By Pippa Thorne
When Durham is blessed with the Lumiere light festival every two years, the creativity of countless incredible artists who turn light into art is shown for thousands to see. When I first saw Lumiere I found myself wishing I could be as creative as the people who made these pieces of art and couldn’t help feeling like I fell short somehow. There is this idea, I think, that people believe that if they cannot produce something groundbreaking or spectacular then there is little point trying to be creative in the first place because someone else could undoubtedly do it better.
However, there are countless known benefits of practising creativity. These range from increasing happiness, reducing stress, and improving both your short and long term well-being to providing motivation and purpose for life and strengthening your sense of self. What’s even better is that, contrary to how it may feel or appear, creativity isn’t something you either have or don’t have, it is a skill that can be nurtured and cultivated so anyone can reap the benefits of it.
The many different aspects that constitute being creative is also something people don’t fully appreciate. Cognitive psychologist James C Kaufman states that not only do people minimise their own creative ability, but they also don’t realise how often they are being creative in their daily lives. Kaufman cites fixing a hole in the wall, coming up with a workout routine and even tax deductions as examples of everyday creativity that we diminish due to our art bias in creativity. That is, we tend to associate creativity solely with the arts.

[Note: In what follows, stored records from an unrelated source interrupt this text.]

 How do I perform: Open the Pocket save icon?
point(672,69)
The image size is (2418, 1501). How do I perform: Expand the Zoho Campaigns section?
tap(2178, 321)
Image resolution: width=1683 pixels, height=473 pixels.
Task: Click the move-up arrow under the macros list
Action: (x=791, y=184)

There are also many different aspects to creativity from sudden inspiration to the idea itself, its continuous refinement and, finally, its execution. These are all equally important parts of the creative process but aren’t always equally valued in our own minds and this can be detrimental to the creative process.
As Kaufman himself states: “Too much of a focus on the novelty-and-inspiration side of creativity can lead to ideas that are chaotic and unhelpful.” Kaufman further emphasises the importance of small moments of creativity in our lives that he calls “mini-c”. These are sudden ideas or thoughts that appear in your mind that make you reflect. Of course, some people then go on to develop these ideas further, into what he calls “little-c” but this momentary burst of inspiration alone is meaningful and important in our lives even if its only outcome is making us smile or laugh for a brief moment. Recognising these small moments as something creative is extremely important because it may just allow someone to identify as a creative person, making them more likely to practise creativity in the future.
What then, can we learn from all of this? I think it is that we can all receive the benefits of being creative without having to worry about creating something that will outlast us. No matter the outcome, being creative for no purpose other than our own enjoyment is enough.